C_∞, the equilibrium concentration of starch hydrolyzed after 180 min; k, the kinetic constant; AUC, area under curve; HI, hydrolysis index; eGI, estimated glycemic index; DWNs, dried wheat noodles; SDWWNs, stone-milled dried whole wheat noodles; CDWWNs, commercially dried whole wheat noodles. Different letters indicate significant differences in the same indicator data (p < 0.05).
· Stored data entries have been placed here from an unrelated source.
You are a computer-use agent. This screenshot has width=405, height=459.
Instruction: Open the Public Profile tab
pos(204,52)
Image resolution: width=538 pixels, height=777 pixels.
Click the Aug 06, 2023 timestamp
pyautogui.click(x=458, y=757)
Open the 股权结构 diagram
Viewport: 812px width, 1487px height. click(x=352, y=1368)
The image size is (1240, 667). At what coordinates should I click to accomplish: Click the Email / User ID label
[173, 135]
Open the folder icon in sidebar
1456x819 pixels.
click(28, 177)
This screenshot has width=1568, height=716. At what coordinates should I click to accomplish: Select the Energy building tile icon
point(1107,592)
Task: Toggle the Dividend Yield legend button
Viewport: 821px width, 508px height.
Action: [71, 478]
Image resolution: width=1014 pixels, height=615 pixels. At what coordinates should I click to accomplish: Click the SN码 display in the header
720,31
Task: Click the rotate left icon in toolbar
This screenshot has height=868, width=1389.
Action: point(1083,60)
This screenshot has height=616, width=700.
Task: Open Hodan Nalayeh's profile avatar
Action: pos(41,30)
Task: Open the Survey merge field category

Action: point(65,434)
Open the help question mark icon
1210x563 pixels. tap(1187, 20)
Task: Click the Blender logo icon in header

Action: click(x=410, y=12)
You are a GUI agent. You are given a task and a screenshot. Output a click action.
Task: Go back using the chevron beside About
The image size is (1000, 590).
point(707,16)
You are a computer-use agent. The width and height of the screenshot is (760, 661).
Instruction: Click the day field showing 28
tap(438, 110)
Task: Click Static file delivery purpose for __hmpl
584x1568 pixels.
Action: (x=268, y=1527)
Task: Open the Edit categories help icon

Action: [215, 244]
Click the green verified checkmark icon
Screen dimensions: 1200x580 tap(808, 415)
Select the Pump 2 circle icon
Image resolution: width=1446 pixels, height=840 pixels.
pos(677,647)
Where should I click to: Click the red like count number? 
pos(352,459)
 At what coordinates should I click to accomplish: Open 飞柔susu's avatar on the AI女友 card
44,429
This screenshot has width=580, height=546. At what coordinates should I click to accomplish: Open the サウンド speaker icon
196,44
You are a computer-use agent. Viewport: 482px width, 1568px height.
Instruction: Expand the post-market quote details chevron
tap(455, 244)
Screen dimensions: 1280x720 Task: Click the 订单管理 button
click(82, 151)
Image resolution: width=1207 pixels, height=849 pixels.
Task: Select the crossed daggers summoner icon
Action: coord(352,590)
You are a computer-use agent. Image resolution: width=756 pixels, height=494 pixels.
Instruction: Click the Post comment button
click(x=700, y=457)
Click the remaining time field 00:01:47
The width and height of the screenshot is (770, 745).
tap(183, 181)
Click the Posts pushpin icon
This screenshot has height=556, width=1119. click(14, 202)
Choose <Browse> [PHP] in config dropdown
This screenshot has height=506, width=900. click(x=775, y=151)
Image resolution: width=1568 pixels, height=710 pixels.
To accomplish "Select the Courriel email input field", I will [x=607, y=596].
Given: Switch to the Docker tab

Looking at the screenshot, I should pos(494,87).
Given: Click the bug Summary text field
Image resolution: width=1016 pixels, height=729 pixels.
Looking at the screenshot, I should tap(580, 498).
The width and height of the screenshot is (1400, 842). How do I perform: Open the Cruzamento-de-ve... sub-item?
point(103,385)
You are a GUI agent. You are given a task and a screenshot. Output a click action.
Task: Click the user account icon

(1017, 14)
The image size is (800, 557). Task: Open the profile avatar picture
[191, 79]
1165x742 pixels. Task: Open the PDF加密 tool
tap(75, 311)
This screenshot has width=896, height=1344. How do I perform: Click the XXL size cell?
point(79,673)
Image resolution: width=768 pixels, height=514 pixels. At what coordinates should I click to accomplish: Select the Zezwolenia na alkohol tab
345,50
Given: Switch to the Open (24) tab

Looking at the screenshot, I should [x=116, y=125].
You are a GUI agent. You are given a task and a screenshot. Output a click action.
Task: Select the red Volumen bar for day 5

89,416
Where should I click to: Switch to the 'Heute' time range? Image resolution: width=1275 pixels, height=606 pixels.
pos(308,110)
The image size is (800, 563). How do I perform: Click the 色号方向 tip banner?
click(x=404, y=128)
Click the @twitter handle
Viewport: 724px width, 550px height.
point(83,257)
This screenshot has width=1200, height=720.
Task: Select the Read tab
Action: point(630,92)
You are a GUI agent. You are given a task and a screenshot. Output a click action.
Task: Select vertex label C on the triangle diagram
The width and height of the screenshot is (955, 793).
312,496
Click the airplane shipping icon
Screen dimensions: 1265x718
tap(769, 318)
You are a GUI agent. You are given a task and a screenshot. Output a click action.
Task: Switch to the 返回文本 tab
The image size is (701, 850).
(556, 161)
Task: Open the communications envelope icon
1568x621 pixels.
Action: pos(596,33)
, the C_∞, AUC, HI, and eGI of the DWNs, were significantly higher than those of the SDWWNs and CDWWNs (p < 0.05). The higher the RS content, the lower the C_∞ and eGI. Different samples were different in k. The difference between k for the noodles and white bread was significant (p < 0.05), with smaller values indicating a slower in vitro digestion of starch to C_∞. The eGI value was in the order of white bread (94.4) > DWNs (79.23) > CDWWNs (71.51) > SDWWNs (69.37). The eGI of different dried noodles was significantly lower than that of white bread (p < 0.05), which indicates that dried noodles are a good carrier for processing low eGI foods. The eGI value of SDWWNs was significantly lower than that of CDWWNs (p < 0.05), which was probably caused by the higher dietary fiber content and proportion of amylase to amylopectin of SDWWNs, resulting in the differences in the in vitro digestion properties of starch [49]. Moreover, previous studies recommended that increasing the intake of whole wheat food has a valuable effect on human health because of the high content of dietary fiber, phenolic compounds, non-starch polysaccharides, and other nutritive and functional components [1,2]. In Asia, wheat noodles are an important staple food, but they can cause a rapid increase in blood sugar. Therefore, SDWWNs may be used as a staple food for special groups, such as diabetic patients, because it can properly regulate the level of the blood sugar response, and prevent and control cardiovascular and cerebrovascular diseases [50].

4. Conclusions

The SDWWNs performed best, in terms of the water uptake ratio (154.68%), cooking loss (6.31%), turbidity of the noodle soup (0.085), and tensile strength (0.24 N). The gluten network continuity of the SDWWNs and CDWWNs was reduced, compared to the DWNs, and more holes appeared, as a result of the presence of bran. The number and area of holes in the SDWWNs were also significantly increased. The protein secondary structure of the SDWWNs and CDWWNs was mainly composed of the β-sheet and β-turn. The high temperature changed the curled to stretched structure of the protein molecules, and the protein aggregation was promoted by the interaction between the protein molecules, so the β-sheet content of the cooked noodles increased. Prior to and after the in vitro simulated digestion, the DPPH radical scavenging activity, the hydroxyl radical scavenging activity, and the total reducing power of the SDWWNs were the highest. The RDS, SDS, and RS contents of the three kinds of noodles were different, and the starch hydrolysis rate was in the order of DWNs (73.36%) > CDWWNs (66.41%) > SDWWNs (64.25%). At the same time, the eGI value of the SDWWNs was the lowest. Overall, the SDWWNs had obvious advantages, in terms of cooking quality, textural properties, antioxidant activity, and controlling the glycemic response.